I've just re-read this fire pump article in EC&M magazine;( http://ecmweb.com/nec/electric_power_pump/ ) and still somewhat unclear on conductor sizing for the fire pump controller.

The article has an example where they are using the locked-rotor amps to size the conductors for the fire pump controller, is this a mistake. I can't find a reference in the 2005 or 2008 NEC where it states that the locked rotor amps should be used for this calculation. I understand the calculations for the fire pump motor calculation and the overcurrent protection sizing. Shouldn't the (full load amps X 1.25) be used to determine the conductor size for the fire pump controller instead of using the locked-rotor amps?

Has anyone else read this article and had the same question? What am I missing here?

Thanks for any responses.

Ricky--

 

[wirenut1980]

Only the OCPD needs to be sized for the locked rotor current, not the conductors. Plus the artical states that the source needs to be strong enough to start the motor successfully. Quoted from the article below:

If conductors supply fire pump motors or accessory equipment, size them no less than 125% of the sum of the motor full-load current as listed in Table 430.248 (or 430.250) plus 100% of the ampere rating of the accessory equipment [695.6(C)].

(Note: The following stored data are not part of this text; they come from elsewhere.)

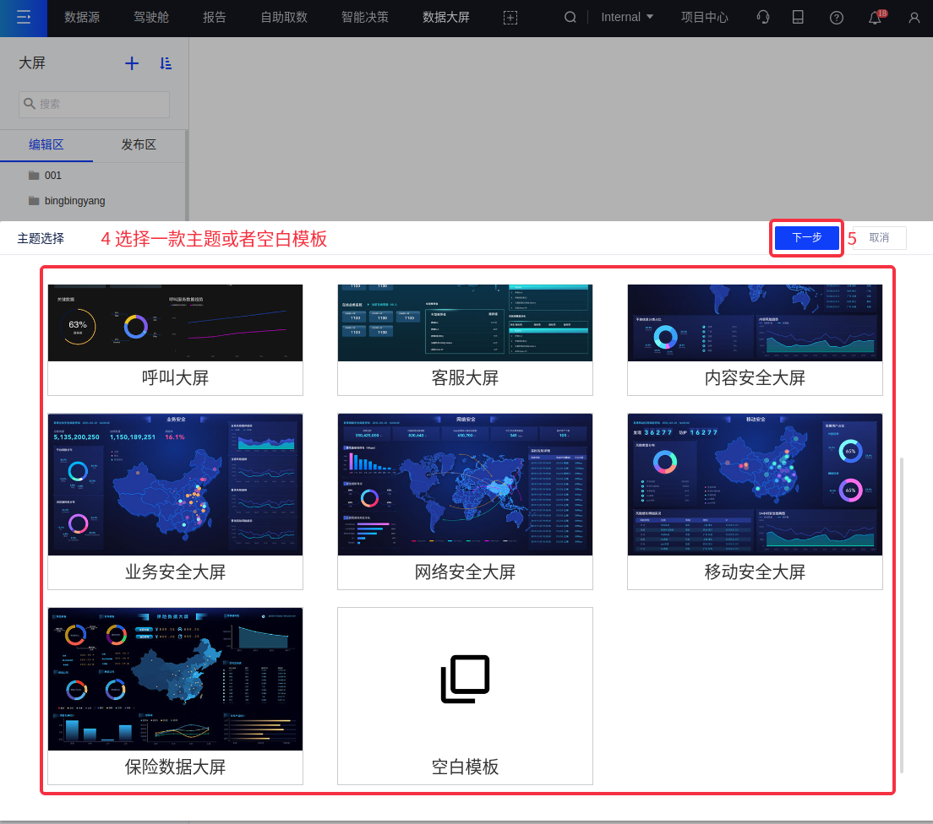This screenshot has height=824, width=933.
Task: Select the 网络安全大屏 theme thumbnail
Action: 465,485
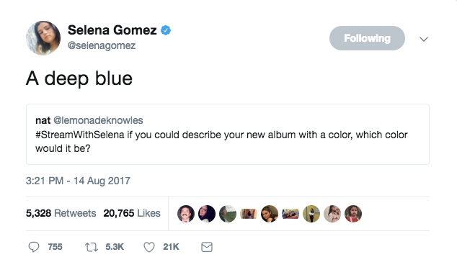
Task: Open the Selena Gomez display name
Action: point(112,30)
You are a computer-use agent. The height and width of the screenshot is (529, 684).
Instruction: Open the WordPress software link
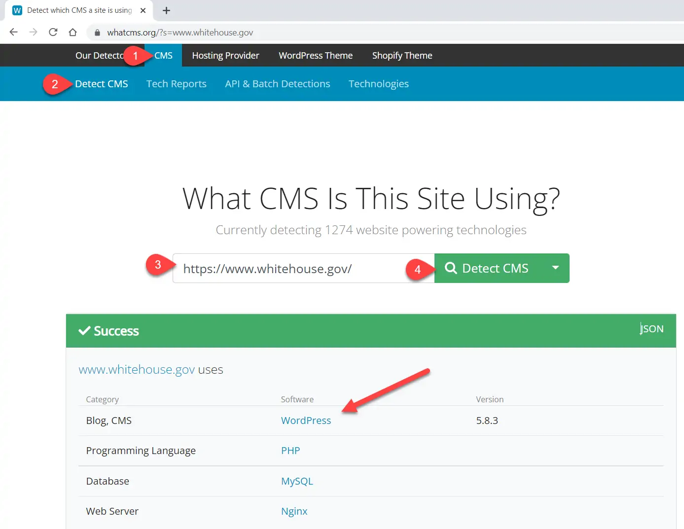pos(306,421)
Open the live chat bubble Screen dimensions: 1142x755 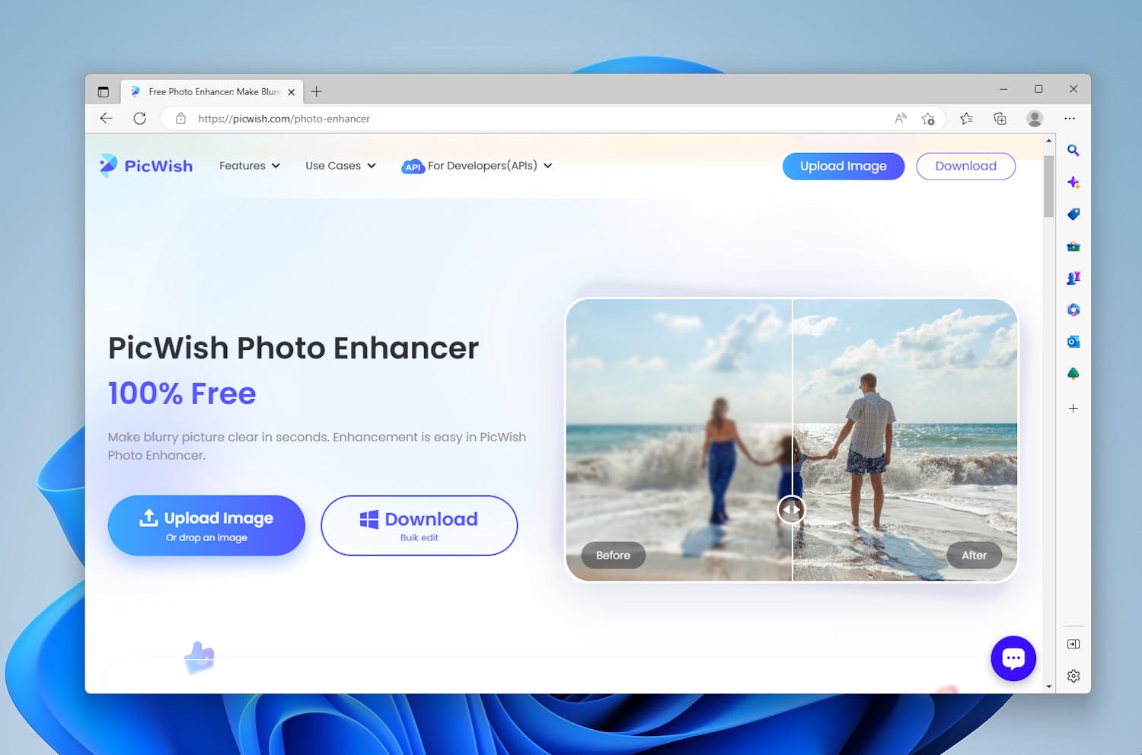1013,658
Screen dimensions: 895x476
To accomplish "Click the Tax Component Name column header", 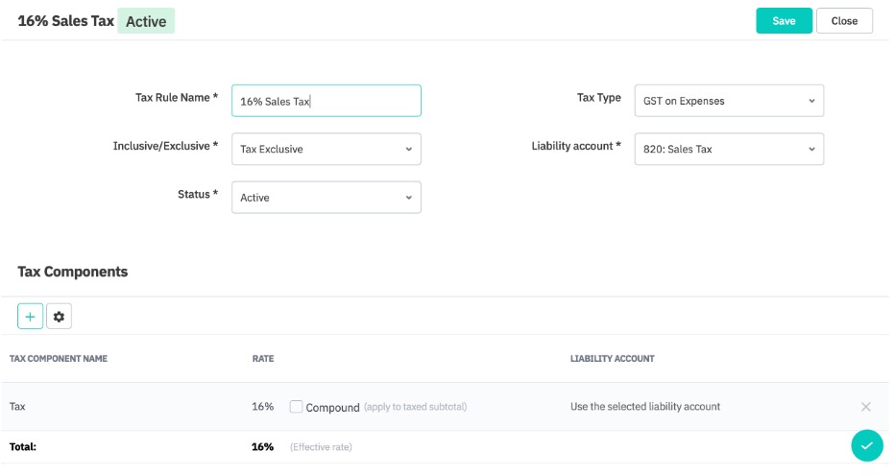I will tap(59, 359).
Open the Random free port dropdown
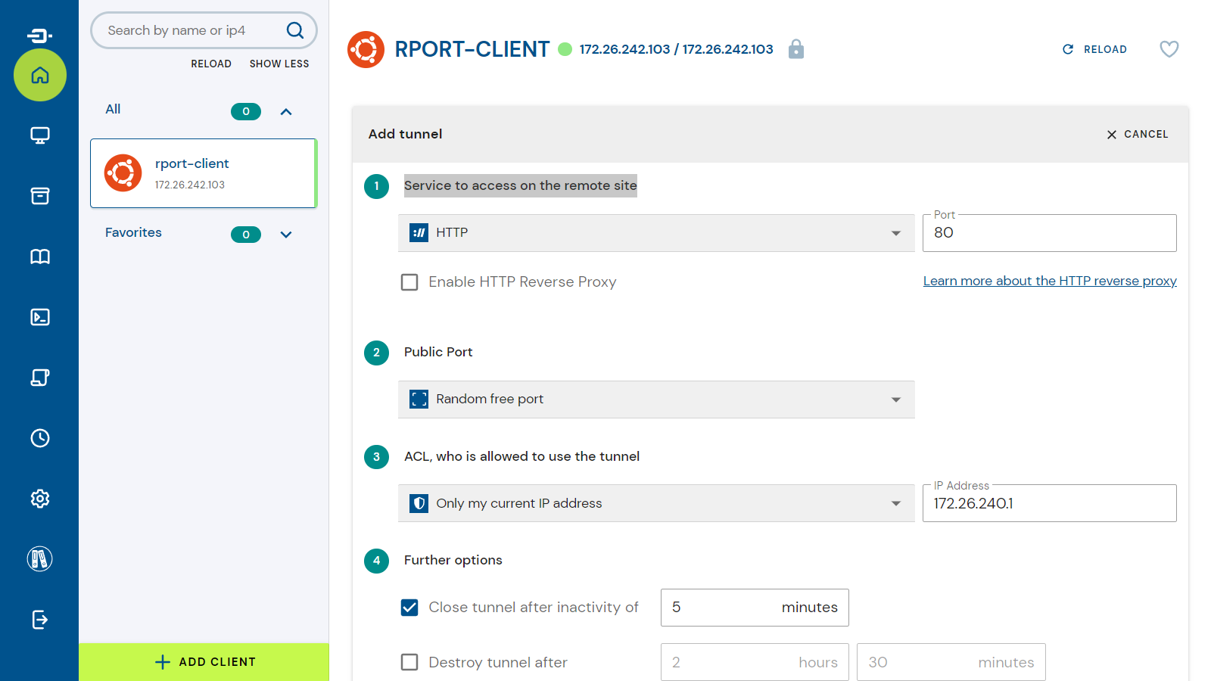 click(x=655, y=400)
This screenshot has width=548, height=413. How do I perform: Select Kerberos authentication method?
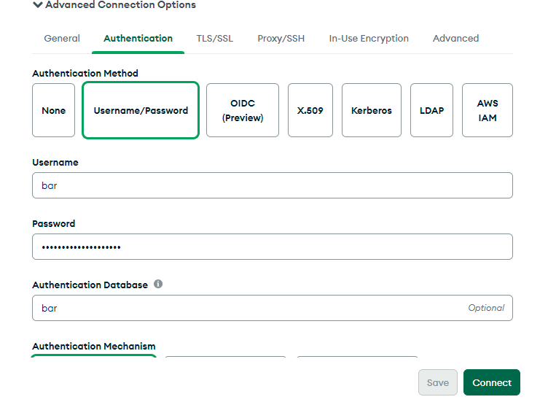click(371, 110)
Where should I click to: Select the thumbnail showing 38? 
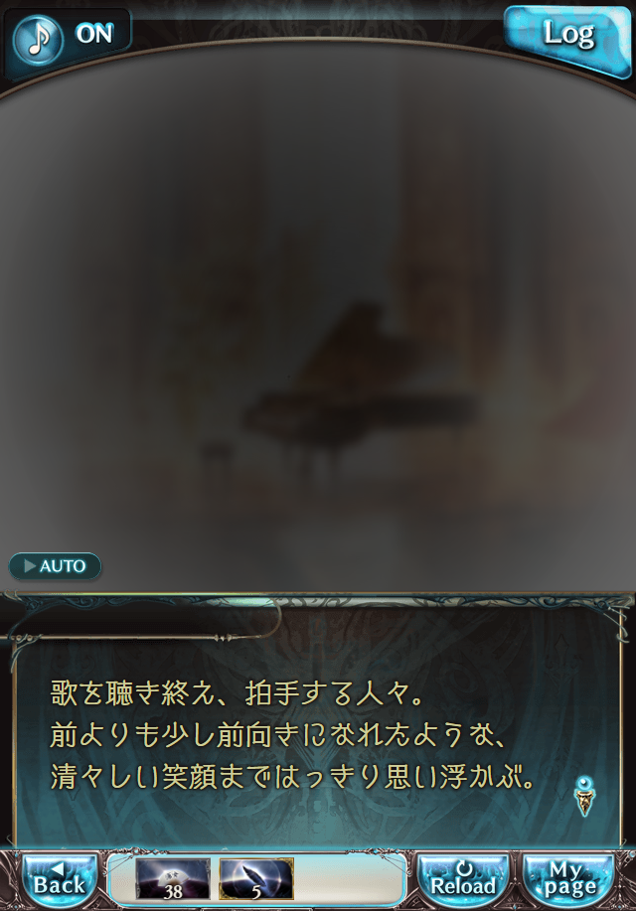[x=173, y=879]
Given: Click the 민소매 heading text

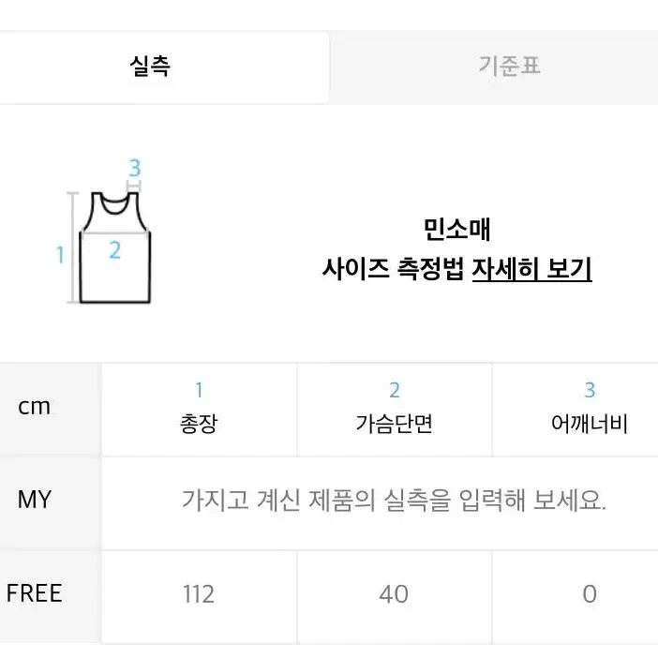Looking at the screenshot, I should [x=456, y=230].
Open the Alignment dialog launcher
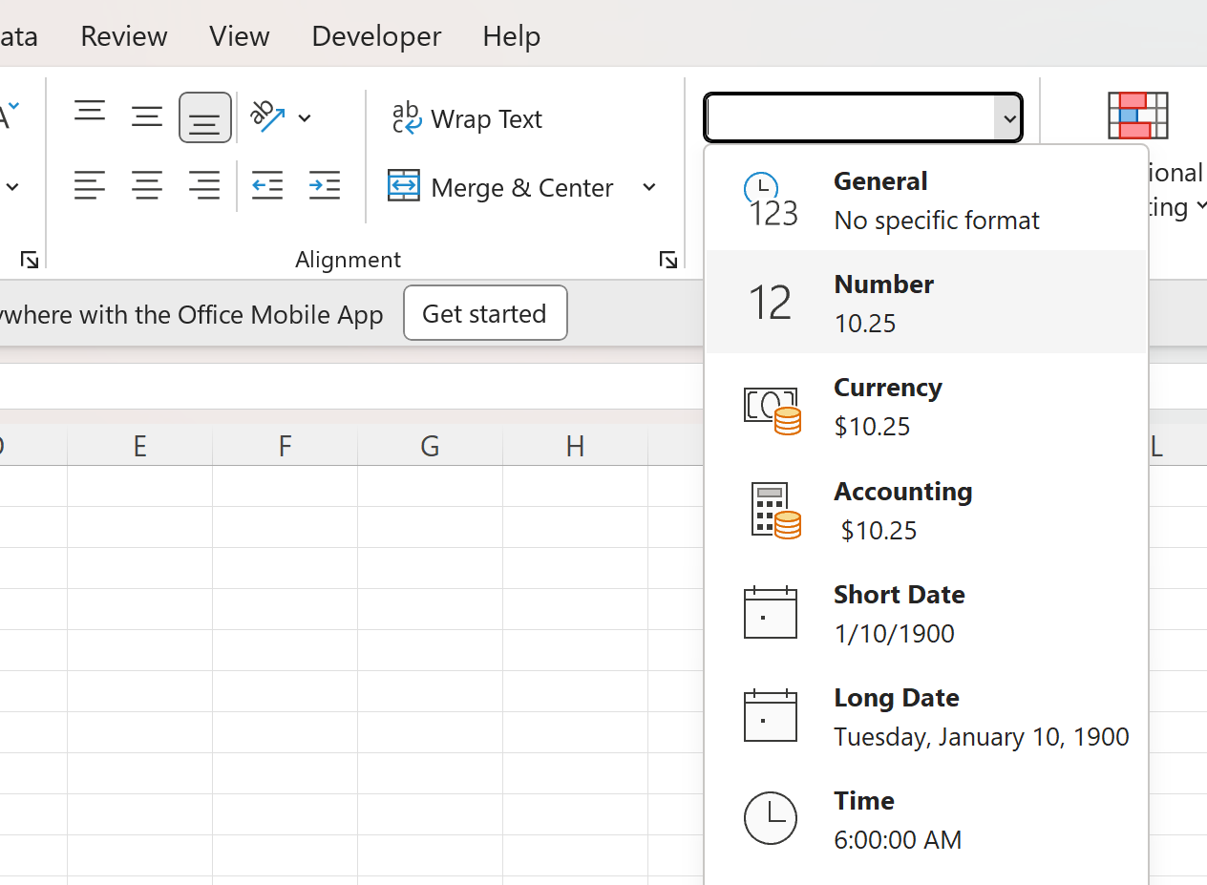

Conductors supplying a single fire pump motor must be sized per 430.22. This means the branch-circuit conductors to a single fire pump motor must have an ampere rating of not less than 125% of the fire pump motor full-load current (FLC) ? as listed in Table 430.248 or 430.250. You can run wiring from the fire pump controller to the fire pump motor only in raceway listed in 695.6(E), and you cannot use ground-fault protection for fire pumps [695.6(H)].

Overcurrent protection [695.6(D)]. Overcurrent protection devices (OCPDs) must be sized to carry the sum of the locked-rotor current of the fire pump and pressure maintenance pump motor(s) indefinitely, and 100% of the ampere rating of the fire pump's accessory equipment.

Why such big OCPDs? To protect fire pump branch-circuit and feeder conductors against short circuits ? not overloads. Again, the fire pump must run no matter what ? so Art. 695 expressly forbids automatic overload protection. Isn't this risky? Not really. By design, you have overload prevention built in. These circuits have a dedicated load and supply, with installation requirements that greatly minimize the chance of overload.

 

[rrc14]

Ok, that's exactly what I was thinking, but, the graphic for the Fire Pump Controller - Voltage Drop calculation was throwing me off, it shows and uses the locked-rotor current in the calculation. Must be a typo.



Thanks--

 

[haskindm]

Take a look at 695.6(C)(2) which refers you to 695.7. The conductors must be sized to prevent a voltage drop exceeding 15% "under motor starting conditions". When a motor is starting it will draw "locked rotor current" so you must use this value in determining voltage drop. You will also need to make sure that the voltage drop does not exceed 5% when the motor is drawing 115% of full load current. So in sizing conductors you will need to look at three things.
1. Article 430 conductor size
2. 15% voltage drop at locked rotor
3. 5% voltage drop at 115% of full load current.
The conductor must meet or exceed all these criteria.
Nothing is easy....

 

[haskindm]

Also remember, we are not very concerned with "protecting" the conductors for a fire pump against overload. If the fire pump is running, THE BUILDING IS ON FIRE! We want that pump to run, no matter what, until the fire is out or until the pump melts down!